◆ Exercise goal ◆
Each line of the material should be output exactly as shown.

** Opening Exercise inputs block **

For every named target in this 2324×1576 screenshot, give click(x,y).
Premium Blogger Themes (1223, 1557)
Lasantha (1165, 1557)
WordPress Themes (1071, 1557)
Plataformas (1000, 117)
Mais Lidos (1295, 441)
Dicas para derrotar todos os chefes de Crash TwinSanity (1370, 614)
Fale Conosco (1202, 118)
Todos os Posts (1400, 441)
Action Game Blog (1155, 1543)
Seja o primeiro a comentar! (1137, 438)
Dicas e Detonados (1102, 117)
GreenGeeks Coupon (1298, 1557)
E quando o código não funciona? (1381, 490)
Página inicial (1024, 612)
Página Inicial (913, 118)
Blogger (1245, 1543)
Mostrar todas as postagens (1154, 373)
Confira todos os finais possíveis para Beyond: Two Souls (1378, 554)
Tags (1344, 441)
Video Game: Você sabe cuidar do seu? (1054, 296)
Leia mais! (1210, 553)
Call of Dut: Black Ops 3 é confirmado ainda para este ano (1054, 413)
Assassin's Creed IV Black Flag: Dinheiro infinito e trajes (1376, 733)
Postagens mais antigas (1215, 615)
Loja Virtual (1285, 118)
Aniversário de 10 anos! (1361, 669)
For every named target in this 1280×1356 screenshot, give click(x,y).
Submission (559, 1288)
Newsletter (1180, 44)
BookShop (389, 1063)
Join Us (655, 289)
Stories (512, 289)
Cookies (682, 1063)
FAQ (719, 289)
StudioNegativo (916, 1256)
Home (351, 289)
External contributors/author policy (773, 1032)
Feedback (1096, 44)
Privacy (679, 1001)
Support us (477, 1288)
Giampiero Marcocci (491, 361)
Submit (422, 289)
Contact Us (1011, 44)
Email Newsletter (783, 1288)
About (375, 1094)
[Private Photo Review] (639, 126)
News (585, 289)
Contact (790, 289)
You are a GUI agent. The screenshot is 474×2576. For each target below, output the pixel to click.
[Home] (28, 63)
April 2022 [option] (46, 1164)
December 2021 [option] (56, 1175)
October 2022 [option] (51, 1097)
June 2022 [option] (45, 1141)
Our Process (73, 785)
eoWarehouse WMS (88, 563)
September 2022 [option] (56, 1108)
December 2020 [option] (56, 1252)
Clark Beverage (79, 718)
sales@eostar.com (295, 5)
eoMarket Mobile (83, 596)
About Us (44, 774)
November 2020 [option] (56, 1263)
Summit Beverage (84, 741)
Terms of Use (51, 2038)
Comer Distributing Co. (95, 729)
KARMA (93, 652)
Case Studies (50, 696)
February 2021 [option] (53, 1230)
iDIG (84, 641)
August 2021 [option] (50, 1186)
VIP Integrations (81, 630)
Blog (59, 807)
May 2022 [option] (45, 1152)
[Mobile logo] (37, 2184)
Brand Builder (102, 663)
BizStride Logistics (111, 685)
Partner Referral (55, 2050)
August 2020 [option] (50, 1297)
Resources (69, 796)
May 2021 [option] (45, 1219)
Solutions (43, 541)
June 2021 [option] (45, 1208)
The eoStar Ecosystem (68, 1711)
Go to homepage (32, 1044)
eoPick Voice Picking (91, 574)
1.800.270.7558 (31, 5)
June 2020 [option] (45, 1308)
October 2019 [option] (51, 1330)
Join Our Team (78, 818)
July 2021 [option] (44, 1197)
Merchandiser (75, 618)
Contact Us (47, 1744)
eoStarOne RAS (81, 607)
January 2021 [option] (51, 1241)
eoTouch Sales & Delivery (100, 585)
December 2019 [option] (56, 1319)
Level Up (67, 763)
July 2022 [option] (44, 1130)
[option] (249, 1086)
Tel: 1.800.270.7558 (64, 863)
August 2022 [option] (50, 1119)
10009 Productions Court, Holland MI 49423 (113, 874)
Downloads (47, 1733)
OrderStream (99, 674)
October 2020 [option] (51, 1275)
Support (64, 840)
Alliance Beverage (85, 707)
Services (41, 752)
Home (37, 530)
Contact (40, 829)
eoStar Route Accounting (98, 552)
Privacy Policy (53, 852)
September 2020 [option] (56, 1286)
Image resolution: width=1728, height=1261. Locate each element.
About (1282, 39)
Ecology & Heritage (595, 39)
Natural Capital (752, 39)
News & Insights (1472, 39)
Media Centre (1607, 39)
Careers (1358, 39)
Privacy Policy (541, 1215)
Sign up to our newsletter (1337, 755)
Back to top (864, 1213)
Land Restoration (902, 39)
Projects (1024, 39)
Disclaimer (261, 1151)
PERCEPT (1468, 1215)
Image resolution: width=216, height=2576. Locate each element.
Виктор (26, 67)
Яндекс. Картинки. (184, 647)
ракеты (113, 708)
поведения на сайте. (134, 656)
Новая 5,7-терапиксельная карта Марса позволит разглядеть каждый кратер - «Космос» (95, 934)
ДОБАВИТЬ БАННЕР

** Closing Exercise inputs block **

◆ Solution to this exercise ◆
For every named target in this 2324×1576 screenshot, give click(x,y).
Premium Blogger Themes (1223, 1557)
Lasantha (1165, 1557)
WordPress Themes (1071, 1557)
Plataformas (1000, 117)
Mais Lidos (1295, 441)
Dicas para derrotar todos os chefes de Crash TwinSanity (1370, 614)
Fale Conosco (1202, 118)
Todos os Posts (1400, 441)
Action Game Blog (1155, 1543)
Seja o primeiro a comentar! (1137, 438)
Dicas e Detonados (1102, 117)
GreenGeeks Coupon (1298, 1557)
E quando o código não funciona? (1381, 490)
Página inicial (1024, 612)
Página Inicial (913, 118)
Blogger (1245, 1543)
Mostrar todas as postagens (1154, 373)
Confira todos os finais possíveis para Beyond: Two Souls (1378, 554)
Tags (1344, 441)
Video Game: Você sabe cuidar do seu? (1054, 296)
Leia mais! (1210, 553)
Call of Dut: Black Ops 3 é confirmado ainda para este ano (1054, 413)
Assassin's Creed IV Black Flag: Dinheiro infinito e trajes (1376, 733)
Postagens mais antigas (1215, 615)
Loja Virtual (1285, 118)
Aniversário de 10 anos! (1361, 669)
For every named target in this 1280×1356 screenshot, give click(x,y).
Submission (559, 1288)
Newsletter (1180, 44)
BookShop (389, 1063)
Join Us (655, 289)
Stories (512, 289)
Cookies (682, 1063)
FAQ (719, 289)
StudioNegativo (916, 1256)
Home (351, 289)
External contributors/author policy (773, 1032)
Feedback (1096, 44)
Privacy (679, 1001)
Support us (477, 1288)
Giampiero Marcocci (491, 361)
Submit (422, 289)
Contact Us (1011, 44)
Email Newsletter (783, 1288)
About (375, 1094)
[Private Photo Review] (639, 126)
News (585, 289)
Contact (790, 289)
You are a GUI agent. The screenshot is 474×2576. For each target below, output the pixel to click.
[Home] (28, 63)
April 2022 [option] (46, 1164)
December 2021 [option] (56, 1175)
October 2022 [option] (51, 1097)
June 2022 [option] (45, 1141)
Our Process (73, 785)
eoWarehouse WMS (88, 563)
September 2022 [option] (56, 1108)
December 2020 [option] (56, 1252)
Clark Beverage (79, 718)
sales@eostar.com (295, 5)
eoMarket Mobile (83, 596)
About Us (44, 774)
November 2020 [option] (56, 1263)
Summit Beverage (84, 741)
Terms of Use (51, 2038)
Comer Distributing Co. (95, 729)
KARMA (93, 652)
Case Studies (50, 696)
February 2021 [option] (53, 1230)
iDIG (84, 641)
August 2021 [option] (50, 1186)
VIP Integrations (81, 630)
Blog (59, 807)
May 2022 [option] (45, 1152)
[Mobile logo] (37, 2184)
Brand Builder (102, 663)
BizStride Logistics (111, 685)
Partner Referral (55, 2050)
August 2020 [option] (50, 1297)
Resources (69, 796)
May 2021 [option] (45, 1219)
Solutions (43, 541)
June 2021 [option] (45, 1208)
The eoStar Ecosystem (68, 1711)
Go to homepage (32, 1044)
eoPick Voice Picking (91, 574)
1.800.270.7558 (31, 5)
June 2020 [option] (45, 1308)
October 2019 [option] (51, 1330)
Join Our Team (78, 818)
July 2021 [option] (44, 1197)
Merchandiser (75, 618)
Contact Us (47, 1744)
eoStarOne RAS (81, 607)
January 2021 [option] (51, 1241)
eoTouch Sales & Delivery (100, 585)
December 2019 [option] (56, 1319)
Level Up (67, 763)
July 2022 [option] (44, 1130)
[option] (249, 1086)
Tel: 1.800.270.7558 (64, 863)
August 2022 [option] (50, 1119)
10009 Productions Court, Holland MI 49423 (113, 874)
Downloads (47, 1733)
OrderStream (99, 674)
October 2020 [option] (51, 1275)
Support (64, 840)
Alliance Beverage (85, 707)
Services (41, 752)
Home (37, 530)
Contact (40, 829)
eoStar Route Accounting (98, 552)
Privacy Policy (53, 852)
September 2020 [option] (56, 1286)
Image resolution: width=1728, height=1261. Locate each element.
About (1282, 39)
Ecology & Heritage (595, 39)
Natural Capital (752, 39)
News & Insights (1472, 39)
Media Centre (1607, 39)
Careers (1358, 39)
Privacy Policy (541, 1215)
Sign up to our newsletter (1337, 755)
Back to top (864, 1213)
Land Restoration (902, 39)
Projects (1024, 39)
Disclaimer (261, 1151)
PERCEPT (1468, 1215)
Image resolution: width=216, height=2576. Locate each element.
Виктор (26, 67)
Яндекс. Картинки. (184, 647)
ракеты (113, 708)
поведения на сайте. (134, 656)
Новая 5,7-терапиксельная карта Марса позволит разглядеть каждый кратер - «Космос» (95, 934)
ДОБАВИТЬ БАННЕР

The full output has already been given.